Zweryfikuje to samo zycie, kumpel z pracy wybral opcje przeniesienia
zadluzenia a wiec mam nadzieje, ze moja ciekawosc bedzie zaspokojona w
jakims sensownym terminie...
...
> Twoje dane sa udostepnione wydawcy kilku kolorowych pisemek. I wszystko
jednym
> podpisem...
Owszem, zwrocilem, norma, wszedzie gdzie moglem postawilem NIE ale ja
skladalem wniosek o Vise,nowa zreszta...
pzdr., darek
-
19. Data: 2004-09-02 20:47:00
Temat: Re: Raifeissen / karta kredytowa / smiechu warte
Od: yayco <i...@s...com>
Zdarzyło się to jak raz 2004-09-02 22:21, kiedy dropzone napisał(a) co
następuje:
>
> niestety chwilo nie moge sciagnac :-(
>
> ale o ile pamietam, to nie ten dokument co dostajesz do rak, tylko ten drugi
> dotyczacy ubezpieczenia za kilka zlotych
>
> postaram sie podac szczegoly w dniu jutrzejszym
>
Chyba coś Ci się zwidziało. "Ubezpieczenie za kilka złotych" to
"protektor plus". Ubezpiecza ono spłatę zadłużenia w razie śmierci,
choroby albo nieszczęśliwego wypadku, tudzież trwałej niezdolności do
pracy.
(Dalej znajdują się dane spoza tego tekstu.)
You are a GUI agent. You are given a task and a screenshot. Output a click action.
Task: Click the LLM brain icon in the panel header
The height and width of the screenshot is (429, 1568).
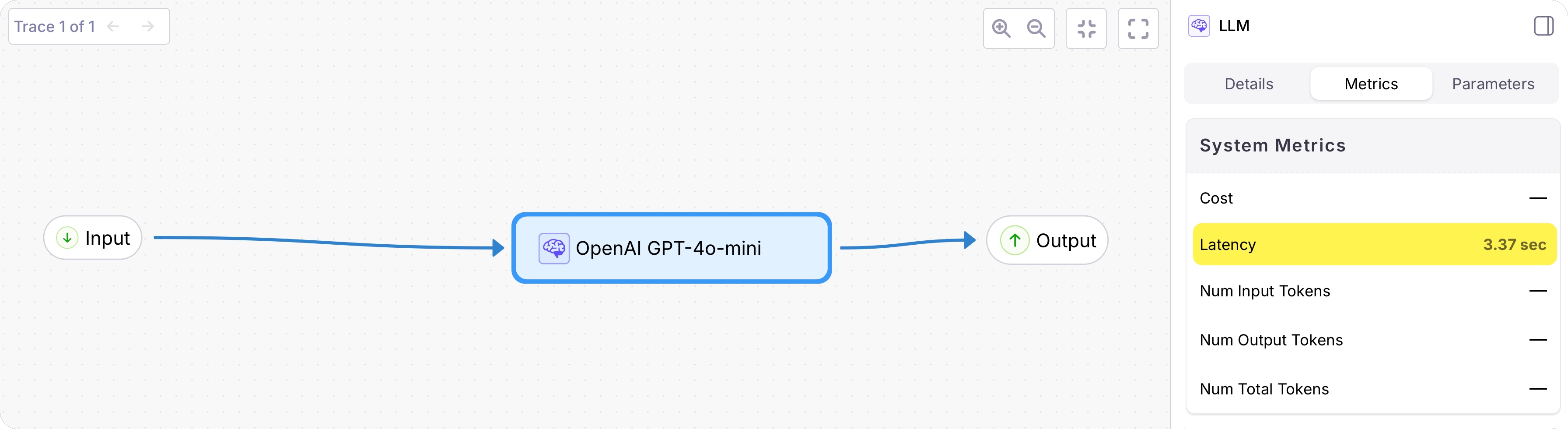click(1198, 25)
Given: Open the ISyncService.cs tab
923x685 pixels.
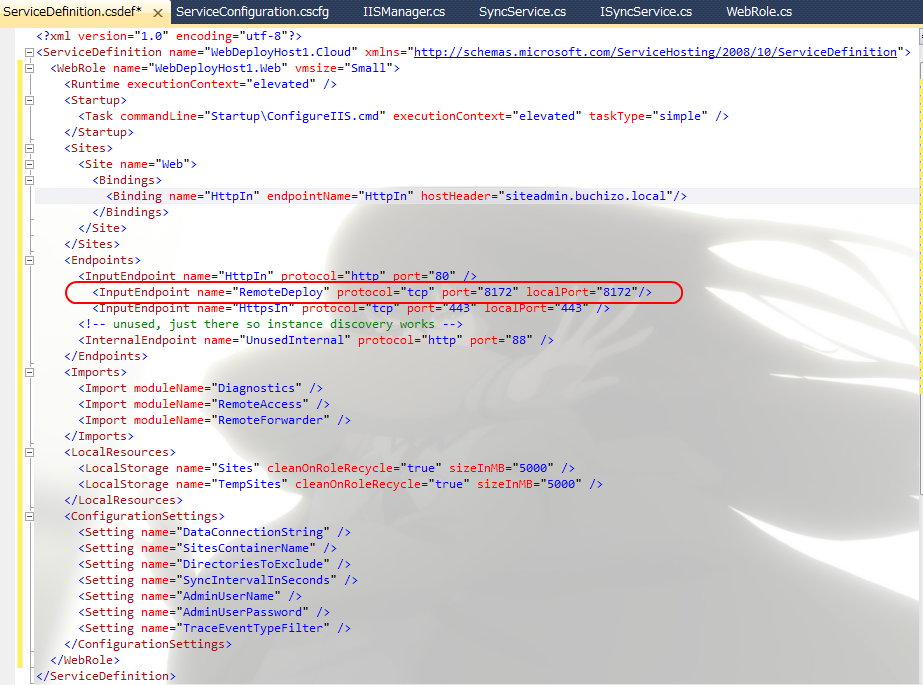Looking at the screenshot, I should [x=645, y=12].
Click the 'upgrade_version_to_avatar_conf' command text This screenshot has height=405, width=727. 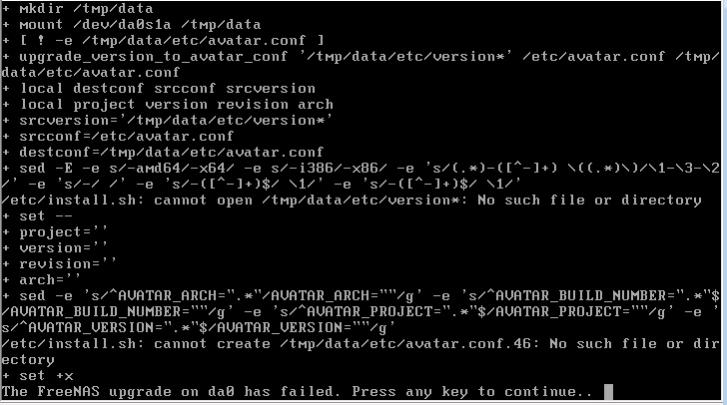(153, 57)
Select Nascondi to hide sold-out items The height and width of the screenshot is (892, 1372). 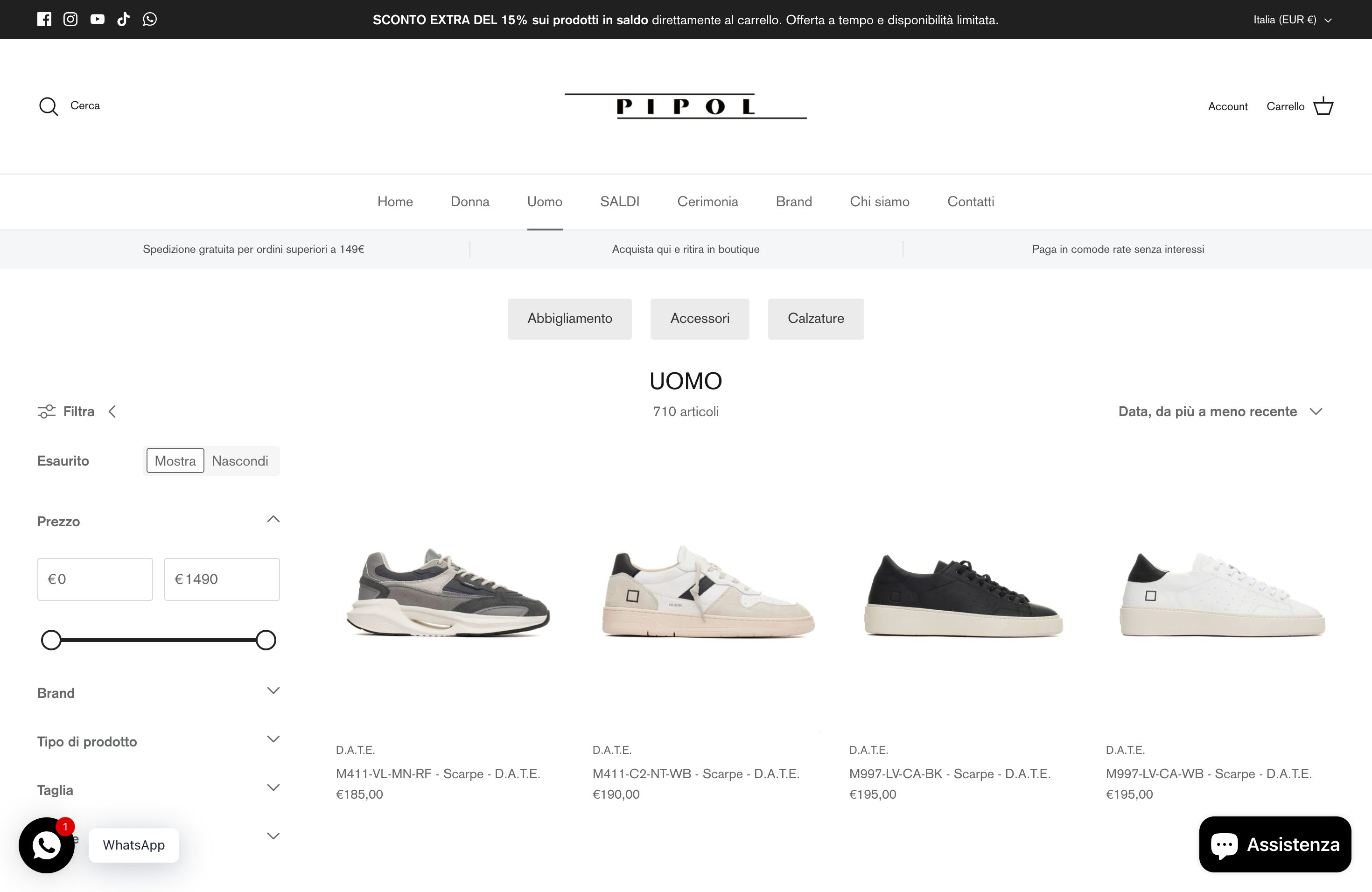[240, 461]
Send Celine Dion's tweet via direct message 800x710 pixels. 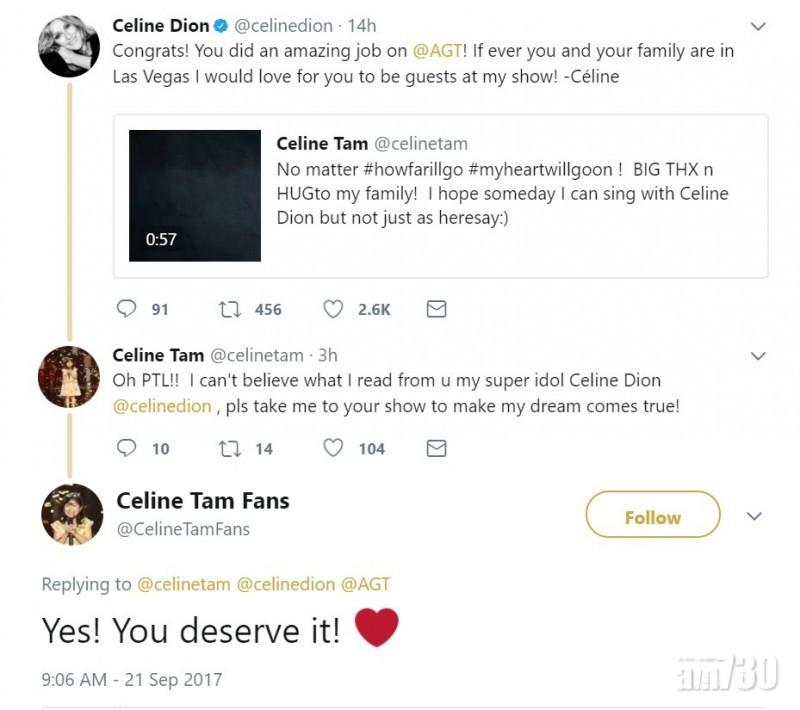436,310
Wysokość świadczeń z tego tytułu ma się nijak do zakresu
odpowiedzialności, wynikającego z Ustawy o elektronicznych instrumentach
płatniczych.
Karta MC National Geographic ma też, sama w sobie , "bezpłatne"
ubezpieczenia NNW,kosztów leczenia , OC , utraty bagażu i pomocy w podroży.
To także ma się nijak do tych 4 tysięcy. Taka kwota zresztą nigdzie się
nie pojawia.
-
20. Data: 2004-09-02 21:11:20
Temat: Re: Raifeissen / karta kredytowa / smiechu warte
Od: "dropzone" <d...@N...gazeta.pl>
Użytkownik "yayco" <i...@s...com> napisał w wiadomości
news:ch80sv$cig$1@atlantis.news.tpi.pl...
| Karta MC National Geographic ma też, sama w sobie , "bezpłatne"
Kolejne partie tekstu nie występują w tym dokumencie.